La nouvelle que nous avions annoncée dimanche dernier, sur le duel de M. de Saint-Léger avec M. Lireux, est fausse.

Le bal Lalanne a été magnifique, les toilettes étaient superbes et les costumes riches et frais.

Quant au cheval, qu’en dirons-nous ? On nous en dit du bien et du mal.

Il ne pouvait, dit-on, se tenir sur ses pieds de derrière.

Je vous apprendrai que tous les professeurs ont lu mon journal ; dans le prochain numéro, je vous donnerai des détails sur cette affaire.


12e soirée.       THÉÂTRES.

Le bruit court que Mlle Cœline, chargée de dettes, a décampé de Rouen sans tambour ni trompette.

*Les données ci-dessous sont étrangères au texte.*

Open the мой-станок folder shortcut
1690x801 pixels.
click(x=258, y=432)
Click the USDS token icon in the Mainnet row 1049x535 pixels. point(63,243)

Le fameux Martin a manqué d’être avalé par son ours Néron. Dans une représentation à Besançon, une lutte cruelle s’est engagée entre l’homme et l’animal, le public effrayé a exigé qu’on baissât le rideau. Pourtant Martin, par l’ascendant qu’il a sur les animaux, est parvenu à renverser son ours.

(Revue du théâtre.)

La Fille de l’avare a été traduite en anglais et a obtenu peu de succès.

Nous recommandons la lecture des poésies de Chevalier [1] rivalisant avec les Feuilles d’automne.


  1. Camarade de classe de Flaubert. (Voir Correspondance, 1re série.)